A few things to note:

  • Dashboards can appear in multiple portals. For example, a "Reviews" dashboard could be included in both seller_portal and buyer_portal.
  • You need to publish all portals to production for them to be available for embedding. See Publishing to production.

Step 2: Select the portal in your backend

In your backend, map each user role to the corresponding portal name, and use that when generating the embed token.

// Map roles to portal names
const ROLE_PORTAL_MAP = {
seller: 'seller_portal',
buyer: 'buyer_portal',
admin: 'admin_portal',
};

function generateEmbedUrl(user) {
const portalName = ROLE_PORTAL_MAP[user.role];

const embed_payload = {
object_name: portalName, // This selects which portal the user sees
object_type: 'EmbedPortal',
embed_user_id: user.id,
embed_org_id: user.orgId,
exp: Math.floor(Date.now() / 1000) + 3600,
};

const token = jwt.sign(embed_payload, EMBED_SECRET, { algorithm: 'HS256' });
return `https://holistics.io/embed/${EMBED_KEY_ID}?_token=${token}`;
}
info

Portal selection happens inside the embed payload, which is encrypted. Users can't switch to a different portal by modifying the URL, they only see what your backend assigns to them.

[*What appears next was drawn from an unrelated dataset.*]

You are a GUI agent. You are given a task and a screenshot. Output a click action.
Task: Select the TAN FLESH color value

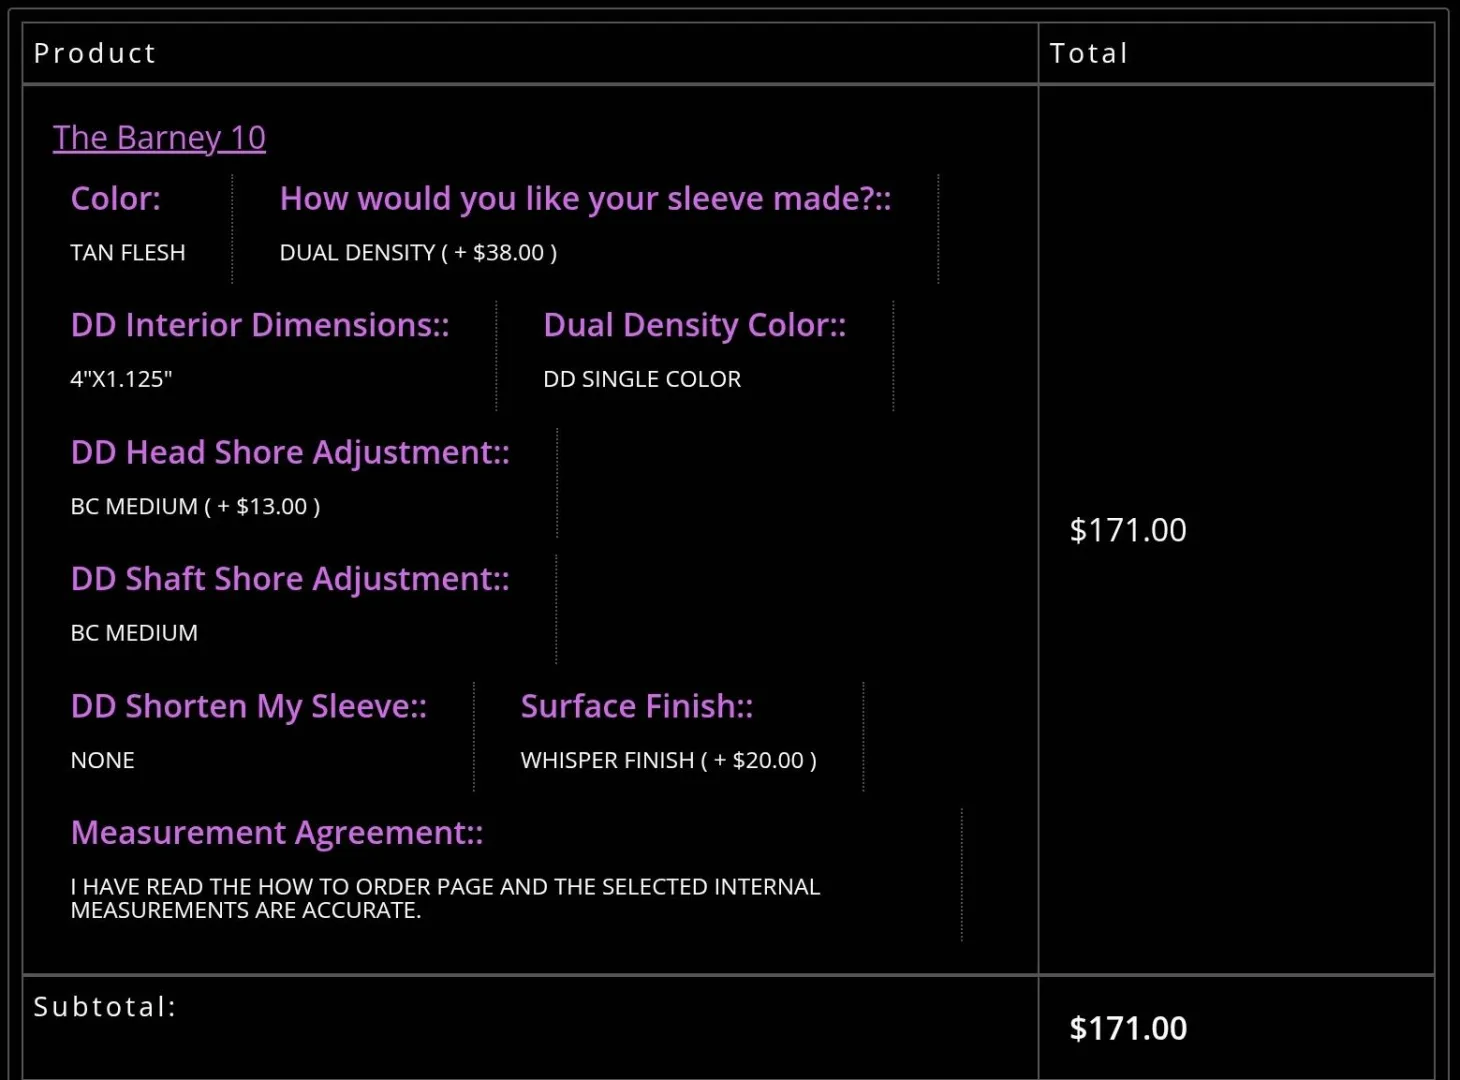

Step 3: Embed in your frontend

The frontend code is exactly the same as a single-portal setup. No changes needed — the portal selection is entirely handled by the backend.

<iframe
src="<%= generateEmbedUrl(currentUser) %>"
width="100%"
height="600"
frameborder="0"
></iframe>

Combining with row-level permissions

Role-based portal access and row-level permissions serve different purposes, and you can use them together for fine-grained control.

LayerWhat it controlsHow it works
Portal selection (object_name)Which dashboards the user can accessBackend maps role → portal name
Row-level permissions (user_attributes)Which data rows the user can see within those dashboardsUser attributes filter query results

For example, sellers should see the seller portal, but each seller should only see their own sales data. Here's how you'd combine both:

function generateEmbedUrl(user) {
const portalName = ROLE_PORTAL_MAP[user.role];

const embed_payload = {
object_name: portalName, // Controls which dashboards they see
object_type: 'EmbedPortal',
embed_user_id: user.id,
embed_org_id: user.orgId,
user_attributes: {
seller_id: [user.sellerId], // Controls which data they see
},
exp: Math.floor(Date.now() / 1000) + 3600,
};

const token = jwt.sign(embed_payload, EMBED_SECRET, { algorithm: 'HS256' });
return `https://holistics.io/embed/${EMBED_KEY_ID}?_token=${token}`;
}

For more on setting up row-level permissions, see the Row-level Permission guide.

Example: SaaS with tiered plans

The same technique works for subscription-based access. Create a portal for each tier (Basic, Pro, Enterprise) and select based on the user's plan instead of their role.

For a complete guide on monetizing analytics with subscription tiers — including how to gate features like data exploration and Ask AI — see SaaS Tiered Plans.

Best practices

  • Combine with row-level permissions — Portal selection controls which dashboards a user sees, while row-level permissions control which data they see. Use both together for the most secure setup.
  • Name portals descriptively — Use names like seller_portal or buyer_portal rather than portal_1 or portal_a. It makes your code and AML definitions easier to maintain.
  • Test each portal — Preview each portal in the Holistics development environment before publishing. Make sure every role sees the right set of dashboards.
  • Reuse dashboards across portals — A dashboard can belong to multiple portals. You don't need to duplicate dashboards just because two roles need to see the same one.